Runes are fascinating. And we can choose to use the runes in whatever way that pleases us. There is no ”Rune God” that we could anger, if the runes are used in an ”incorrect” way. So if someone wishes to use runes for divination – fine. And if someone else wishes to use them for writing letters – fine. And another one wishes to use them for ceremonial purposes – fine.
Noone can say that any of these purposes is wrong, without being terribly wrong themselves.

The first runic futhark (alphabet) was constructed approximately 2000 years ago, and many historicians today think that their main purpose was magic. There is a lot of discussion going on among rune enthusiasts, whether they were used for divination or not – but this is in fact quite irrelevant, at least from the viewpoint of what we ”should” or could use them for today. I would say that of course the runes were used for divination from the very beginning, expecially considering the fact that they were utilized in a society that would focus very much on destiny and the ideas of being able to alter destiny, using magic. Most probably, however, the divination looked very different from what we might be doing today. And that’s also fine. Life in general today is a little bit different from life in general 2000 years ago.

Over the years, the runes became more commonplace, used for mundane writing, as well as sacred spells, magic, remembrance texts in stone, and many other purposes. In the beginning of the viking age (8th century) the runes were reformed, since the old system was outdated, and they were even more commonplace and mundane, which was perfect, in the way that they were the answer to a need in society in general.

Actually, in the viking age it was definitely much more common to use runes as regular writing signs, rather tham magical tools. They were also used as magical tools, in the same way that words could be used as magical tools, since the spoken words could be regarded as very strong magic, when used in such a way.

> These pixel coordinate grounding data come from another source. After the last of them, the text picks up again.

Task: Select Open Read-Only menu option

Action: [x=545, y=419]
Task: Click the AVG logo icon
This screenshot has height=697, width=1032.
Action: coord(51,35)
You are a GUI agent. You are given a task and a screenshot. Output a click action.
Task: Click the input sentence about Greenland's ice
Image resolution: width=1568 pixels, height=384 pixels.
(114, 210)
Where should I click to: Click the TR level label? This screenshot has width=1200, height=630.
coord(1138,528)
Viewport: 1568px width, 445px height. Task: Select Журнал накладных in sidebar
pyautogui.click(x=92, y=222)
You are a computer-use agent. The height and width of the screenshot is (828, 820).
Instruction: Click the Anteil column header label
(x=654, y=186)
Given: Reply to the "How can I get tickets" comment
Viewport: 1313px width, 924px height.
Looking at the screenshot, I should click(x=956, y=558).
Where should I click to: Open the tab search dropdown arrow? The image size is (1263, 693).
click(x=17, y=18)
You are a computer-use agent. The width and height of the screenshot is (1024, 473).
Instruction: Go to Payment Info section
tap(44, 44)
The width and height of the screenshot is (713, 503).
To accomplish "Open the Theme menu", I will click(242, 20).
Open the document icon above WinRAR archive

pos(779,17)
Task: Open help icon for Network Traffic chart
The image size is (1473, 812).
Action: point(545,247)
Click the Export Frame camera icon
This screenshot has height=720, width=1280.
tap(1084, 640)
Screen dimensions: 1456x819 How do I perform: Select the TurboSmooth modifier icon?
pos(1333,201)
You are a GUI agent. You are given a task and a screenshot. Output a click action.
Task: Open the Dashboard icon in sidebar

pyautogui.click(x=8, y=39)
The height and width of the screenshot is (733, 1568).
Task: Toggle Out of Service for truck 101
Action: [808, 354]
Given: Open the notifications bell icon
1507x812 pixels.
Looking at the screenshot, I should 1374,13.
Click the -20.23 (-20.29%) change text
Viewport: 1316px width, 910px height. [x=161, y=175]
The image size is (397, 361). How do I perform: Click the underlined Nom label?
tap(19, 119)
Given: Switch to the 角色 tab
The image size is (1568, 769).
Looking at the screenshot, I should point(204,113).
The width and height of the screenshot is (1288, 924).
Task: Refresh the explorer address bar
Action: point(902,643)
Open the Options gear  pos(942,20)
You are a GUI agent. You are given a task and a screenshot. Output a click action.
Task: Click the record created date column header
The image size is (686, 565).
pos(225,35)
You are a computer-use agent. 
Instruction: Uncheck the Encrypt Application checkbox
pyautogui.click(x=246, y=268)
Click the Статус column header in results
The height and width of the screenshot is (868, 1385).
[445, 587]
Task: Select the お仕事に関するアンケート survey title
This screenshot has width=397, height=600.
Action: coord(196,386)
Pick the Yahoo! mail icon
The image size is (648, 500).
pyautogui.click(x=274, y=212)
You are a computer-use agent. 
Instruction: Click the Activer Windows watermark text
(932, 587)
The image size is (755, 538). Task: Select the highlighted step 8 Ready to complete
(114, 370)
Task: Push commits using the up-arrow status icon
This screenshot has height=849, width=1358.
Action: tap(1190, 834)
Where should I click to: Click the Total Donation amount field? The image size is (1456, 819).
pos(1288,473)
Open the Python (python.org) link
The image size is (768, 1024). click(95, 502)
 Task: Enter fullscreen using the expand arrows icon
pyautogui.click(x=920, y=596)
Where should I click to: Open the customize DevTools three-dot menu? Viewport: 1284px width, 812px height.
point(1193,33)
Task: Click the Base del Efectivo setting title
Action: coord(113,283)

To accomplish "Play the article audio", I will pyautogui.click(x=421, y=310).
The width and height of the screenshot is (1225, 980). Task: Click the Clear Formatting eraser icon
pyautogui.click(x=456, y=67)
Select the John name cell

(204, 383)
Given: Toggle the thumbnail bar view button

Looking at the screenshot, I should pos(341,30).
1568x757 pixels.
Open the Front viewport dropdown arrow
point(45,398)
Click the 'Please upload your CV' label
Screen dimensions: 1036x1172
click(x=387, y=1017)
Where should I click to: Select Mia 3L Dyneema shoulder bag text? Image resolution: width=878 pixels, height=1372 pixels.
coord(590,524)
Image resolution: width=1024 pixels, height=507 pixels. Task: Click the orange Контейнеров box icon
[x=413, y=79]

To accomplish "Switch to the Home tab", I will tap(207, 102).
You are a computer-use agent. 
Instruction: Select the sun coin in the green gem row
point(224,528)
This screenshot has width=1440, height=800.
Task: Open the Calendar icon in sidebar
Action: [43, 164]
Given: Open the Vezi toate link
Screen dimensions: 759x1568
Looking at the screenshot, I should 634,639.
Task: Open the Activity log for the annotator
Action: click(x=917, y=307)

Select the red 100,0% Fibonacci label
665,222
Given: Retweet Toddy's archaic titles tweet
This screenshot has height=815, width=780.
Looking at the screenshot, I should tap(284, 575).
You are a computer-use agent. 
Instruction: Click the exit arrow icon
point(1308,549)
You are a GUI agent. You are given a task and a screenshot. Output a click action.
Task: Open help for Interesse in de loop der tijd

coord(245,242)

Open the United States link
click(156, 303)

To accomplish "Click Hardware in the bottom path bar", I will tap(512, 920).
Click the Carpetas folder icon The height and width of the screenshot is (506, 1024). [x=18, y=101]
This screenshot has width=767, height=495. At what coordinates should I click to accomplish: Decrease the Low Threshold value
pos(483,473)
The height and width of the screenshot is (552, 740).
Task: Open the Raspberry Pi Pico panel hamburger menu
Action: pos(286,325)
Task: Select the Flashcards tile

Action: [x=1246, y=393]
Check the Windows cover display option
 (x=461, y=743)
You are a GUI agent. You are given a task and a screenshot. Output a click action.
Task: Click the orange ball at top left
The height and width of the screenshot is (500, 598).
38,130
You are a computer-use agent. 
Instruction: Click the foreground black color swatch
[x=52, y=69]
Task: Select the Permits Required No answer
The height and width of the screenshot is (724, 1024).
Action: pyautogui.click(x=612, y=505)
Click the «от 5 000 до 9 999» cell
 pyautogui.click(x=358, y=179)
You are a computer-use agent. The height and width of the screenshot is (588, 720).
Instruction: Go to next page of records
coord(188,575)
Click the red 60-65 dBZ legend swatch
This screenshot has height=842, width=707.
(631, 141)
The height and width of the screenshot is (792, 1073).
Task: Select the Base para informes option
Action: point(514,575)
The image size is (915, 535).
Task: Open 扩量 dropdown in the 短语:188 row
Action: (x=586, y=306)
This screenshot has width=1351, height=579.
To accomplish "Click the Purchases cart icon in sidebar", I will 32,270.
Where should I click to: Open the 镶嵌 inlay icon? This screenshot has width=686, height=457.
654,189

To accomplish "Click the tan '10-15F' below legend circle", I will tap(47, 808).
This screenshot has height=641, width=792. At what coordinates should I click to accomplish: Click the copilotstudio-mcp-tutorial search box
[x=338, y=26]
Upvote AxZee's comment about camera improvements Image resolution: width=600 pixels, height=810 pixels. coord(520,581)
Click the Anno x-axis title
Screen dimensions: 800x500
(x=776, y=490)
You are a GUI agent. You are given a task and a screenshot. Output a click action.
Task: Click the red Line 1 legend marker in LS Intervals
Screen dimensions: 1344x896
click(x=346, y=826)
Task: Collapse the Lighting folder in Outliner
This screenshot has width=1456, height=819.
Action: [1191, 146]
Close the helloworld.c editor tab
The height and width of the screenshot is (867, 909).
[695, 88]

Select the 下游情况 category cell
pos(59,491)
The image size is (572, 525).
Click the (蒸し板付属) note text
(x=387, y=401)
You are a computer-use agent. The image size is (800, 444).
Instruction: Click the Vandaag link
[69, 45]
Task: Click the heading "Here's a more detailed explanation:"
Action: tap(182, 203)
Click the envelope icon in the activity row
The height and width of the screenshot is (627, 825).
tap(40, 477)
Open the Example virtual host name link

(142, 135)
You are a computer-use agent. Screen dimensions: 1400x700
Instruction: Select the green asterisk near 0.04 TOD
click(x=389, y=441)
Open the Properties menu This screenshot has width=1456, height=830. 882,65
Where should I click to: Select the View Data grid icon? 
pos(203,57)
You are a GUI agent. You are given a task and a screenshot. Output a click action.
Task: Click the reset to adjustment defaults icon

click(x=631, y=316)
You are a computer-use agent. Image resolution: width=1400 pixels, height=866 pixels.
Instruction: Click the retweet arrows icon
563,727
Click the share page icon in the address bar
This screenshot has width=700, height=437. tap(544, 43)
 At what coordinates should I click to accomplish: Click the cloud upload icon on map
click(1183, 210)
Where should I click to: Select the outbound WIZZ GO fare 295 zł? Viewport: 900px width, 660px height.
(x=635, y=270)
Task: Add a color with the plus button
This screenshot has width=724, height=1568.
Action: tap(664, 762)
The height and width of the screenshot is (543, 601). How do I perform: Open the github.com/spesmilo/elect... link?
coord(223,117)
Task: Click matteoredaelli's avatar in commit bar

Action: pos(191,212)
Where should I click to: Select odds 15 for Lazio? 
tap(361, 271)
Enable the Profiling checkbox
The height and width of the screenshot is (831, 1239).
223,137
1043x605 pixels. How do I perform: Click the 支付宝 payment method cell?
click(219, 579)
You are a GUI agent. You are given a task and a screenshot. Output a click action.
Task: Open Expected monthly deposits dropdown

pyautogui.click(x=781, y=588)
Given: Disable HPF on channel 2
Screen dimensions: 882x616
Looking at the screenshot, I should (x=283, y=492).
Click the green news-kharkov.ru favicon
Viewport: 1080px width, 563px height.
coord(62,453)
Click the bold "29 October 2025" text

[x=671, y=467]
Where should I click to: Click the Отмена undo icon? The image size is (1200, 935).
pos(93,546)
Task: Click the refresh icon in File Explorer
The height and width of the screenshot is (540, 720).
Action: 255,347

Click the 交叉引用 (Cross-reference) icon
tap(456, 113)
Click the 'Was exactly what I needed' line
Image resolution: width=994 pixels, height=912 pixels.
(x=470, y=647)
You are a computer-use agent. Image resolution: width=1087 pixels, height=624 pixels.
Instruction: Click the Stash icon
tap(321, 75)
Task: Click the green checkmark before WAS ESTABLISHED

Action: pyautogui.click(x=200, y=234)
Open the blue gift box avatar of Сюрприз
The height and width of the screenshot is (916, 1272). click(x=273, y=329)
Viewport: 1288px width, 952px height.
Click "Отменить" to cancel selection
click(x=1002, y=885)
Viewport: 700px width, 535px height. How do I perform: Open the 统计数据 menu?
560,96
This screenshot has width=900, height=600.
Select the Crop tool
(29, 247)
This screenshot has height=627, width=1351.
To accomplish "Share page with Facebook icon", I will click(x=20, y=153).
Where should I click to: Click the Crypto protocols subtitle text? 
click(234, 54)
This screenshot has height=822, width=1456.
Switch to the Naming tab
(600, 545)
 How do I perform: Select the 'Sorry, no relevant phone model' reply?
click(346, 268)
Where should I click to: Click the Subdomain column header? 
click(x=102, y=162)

A good example of runes used for mundane purposes are the wooden tags found on the Norwegian coast, by a port, where they have been preserved by the clay under water. They were used for merchants as receipts, price tags, markers, and are much later than the original runes – we are talking 10th, 11th and 12th century stuff here. So the mundane use of runes is much later than the more sacred and magic use of the runes, something one could claim to be a great achievement, or a bad thing, depending on one’s own outlook on life. But that is of course also quite irrelevant.

Personally I’m all for it. Anyone can use the runes in any way they choose, and noone has the right to claim anyone wrong. Or even more ridiculous – blasphemic. I don’t believe in anything being inherently sacred in itself. Things are sacred if we make them sacred.

Runes are not magic. Runes are not sacred. Not in themselves. However, they can be used for very sacred and magic purposes, since they are very good tools for such activities.

But I can also use runes to write a shopping list, just for the fun of it, and to make myself more familiar with them. And of course, there is nothing wrong with that. And even if your primary purpose for the runes is sacred, having fun with them can actually deepen your understanding of their respective meaning.